テンプレートはあくまでも土台として考え、活用しましょう。

契約書が複数枚になる場合は袋とじや割印をする

契約書の改ざんを防ぐためには、袋とじや割印が有効です。
特に、契約書が複数枚になる場合には、署名捺印がないページも出てきてしまいます。
この場合、印影がページをまたぐように袋とじや割印を押して改ざんリスクを抑える工夫が必要です。



法律に反する恐れがある契約とは?


契約内容が法律に違反する場合には、その条項や契約そのものが無効になることがあります。
このケースでは、法令により「強制規定」「任意規定」「取締規定」の3つの規定に分けられます。

強制規定

強制規定は、たとえ契約を交わしていても法律が優先される強制的な規定です。
消費者や労働者を保護する法律に反する契約の場合、「強行規定」により契約書の内容ではなく法律で定められた内容が適用されます。
これは、社会的秩序を守る規定であり、強制的な適用です。
たとえば、最低賃金以下の金額での雇用や、法律で規定されている以上の利息を求める場合などが強行規定の対象となります。

任意規定

法律とは異なる内容であっても、契約者間で独自のルールを設定できるのが「任意規定」です。
たとえば、民法では仕事の目的物と報酬の支払いは同時にするとされていますが、これは任意規定となっているため、契約書によって独自のルールに設定できます。
後払いや分割での支払いにすることも可能です。

取締規定

「取締規定」は、行政上の取締りのために、一定の行為を禁止する規定です。
取締規定では、任意規定となる場合、強行規定になる場合がある一方で、契約書の内容は有効でも行政上の取り締まり対象になる場合もあります。

電子契約なら契約書の作成がスムーズ!


業務をトラブルなくスムーズに進めるためには、契約書を抜けなく作成することが欠かせません。
そのためには、さまざまなリスクを想定してあらゆるケースについて言及した契約書にする必要があります。

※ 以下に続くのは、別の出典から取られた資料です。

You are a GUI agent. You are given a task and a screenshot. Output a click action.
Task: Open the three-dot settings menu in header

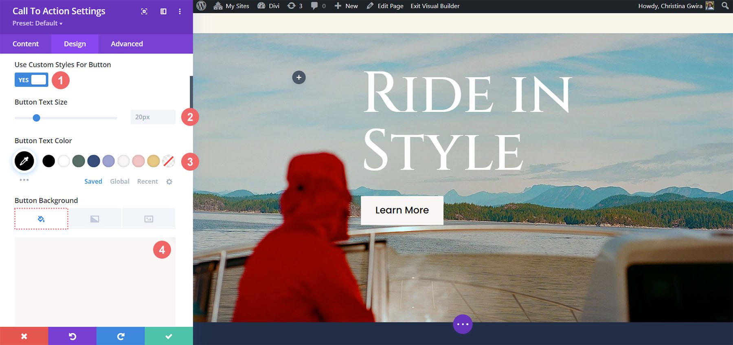pos(180,11)
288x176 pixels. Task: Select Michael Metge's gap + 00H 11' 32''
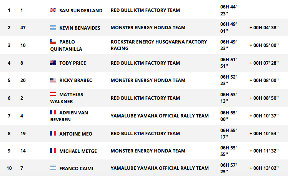click(264, 151)
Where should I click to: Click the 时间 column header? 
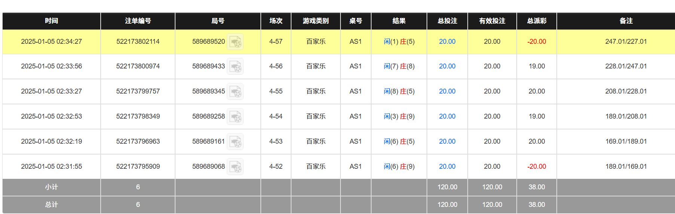click(51, 21)
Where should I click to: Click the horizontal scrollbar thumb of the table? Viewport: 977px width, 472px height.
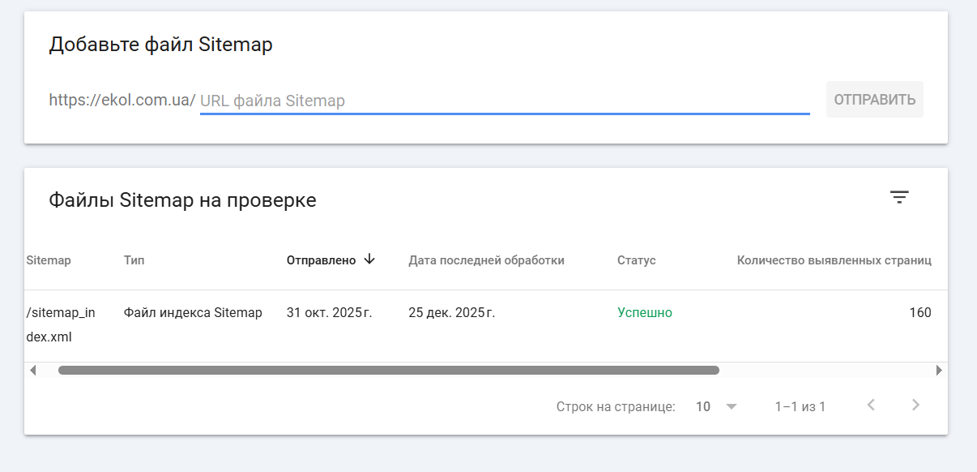click(x=389, y=371)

電子契約は、紙の契約書と比較すると作成が容易であることがメリットです。
印刷して押印するなどの手間がないため、確認や修正も簡単で、締結までの流れもスムーズに進みます。
また郵送料金や収入印紙代が不要なので、コスト削減につながります。
契約締結までがスピーディーに進むことで、より業務も効率的に進めることができるでしょう。